**Task instructions:**
(A) The article on the malaria parasite protein SHLP1 names the groups of organisms in which that phosphatase is found. List every group it gives.
(B) From the article on the malaria parasite protein SHLP1, copy the passage starting with "Dr Tewari's latest" and going on through "University of Edinburgh.".

**Extract to read:**
________________________
A unique member of the signalling proteins, essential for the development of the malaria parasite has been disabled by scientists. They have produced a mutant lacking the ancient bacterial Shewanella-like protein phosphatase known as SHLP1 (pronounced 'shelph').
This mutant is unable to complete its complex life cycle and is arrested in its development in the mosquito.
The finding could help in the design of new drugs to arrest the spread of this killer disease.
SHLP1 is critical to the cellular development of the malaria parasite. It can be found at every stage in the lifecycle of the malaria parasite and for the first time experts led by The University of Nottingham have analysed their biological function.
Dr Rita Tewari and her team in the Centre for Genetics and Genomics in the School of Biology have spent three years studying the phosphatase proteins that are important building blocks in the life cycle of the malaria parasite.
"SHLP1 is absent in humans and can be explored as an excellent target for malaria transmission control. Prevention of malaria transmission to and from the mosquito is vital in order to stop the devastating spread of malaria. Targeting SHLP1 could be an important step to achieve this goal," r Tewari said.
Dr Tewari's latest research has focused on the ancient bacterial Shewanella-like protein phosphatase (SHLP1) which is found only in bacteria, fungi, protists (organisms which paved the way for the evolution of early plants, animals and fungi) and plants.
The researchers, funded by the MRC and the Wellcome Trust, have discovered how SHLP1 controls development of the parasite at an essential stage of its life cycle. The parasite must move between human and mosquito in its quest to spread the disease.
It does this every time the mosquito bites. Removing this enzyme causes defects in structures vital for invading the mosquito gut - effectively stopping the mosquito from passing the disease on to another victim.
The research brought together expertise from Imperial College London, University of Oxford, the MRC National Institute for Medical Research and the University of Edinburgh.
The findings of study have been published in the journal Cell Reports.
________________________
**Supplied material:**

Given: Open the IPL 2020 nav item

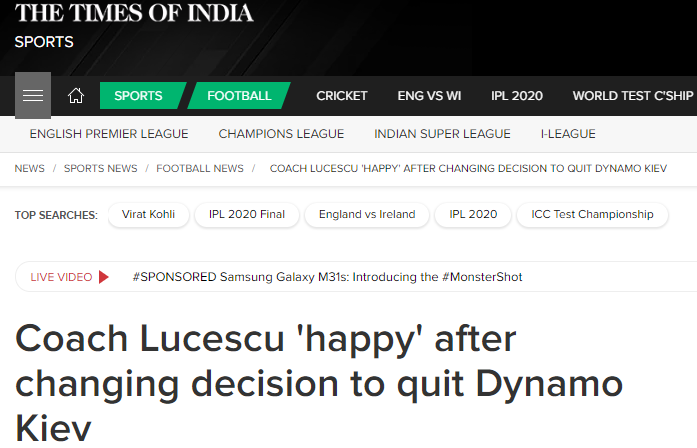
________________________
**Your written answers:**
(A) bacteria, fungi, protists, plants

(B)
Dr Tewari's latest research has focused on the ancient bacterial Shewanella-like protein phosphatase (SHLP1) which is found only in bacteria, fungi, protists (organisms which paved the way for the evolution of early plants, animals and fungi) and plants.
The researchers, funded by the MRC and the Wellcome Trust, have discovered how SHLP1 controls development of the parasite at an essential stage of its life cycle. The parasite must move between human and mosquito in its quest to spread the disease.
It does this every time the mosquito bites. Removing this enzyme causes defects in structures vital for invading the mosquito gut - effectively stopping the mosquito from passing the disease on to another victim.
The research brought together expertise from Imperial College London, University of Oxford, the MRC National Institute for Medical Research and the University of Edinburgh.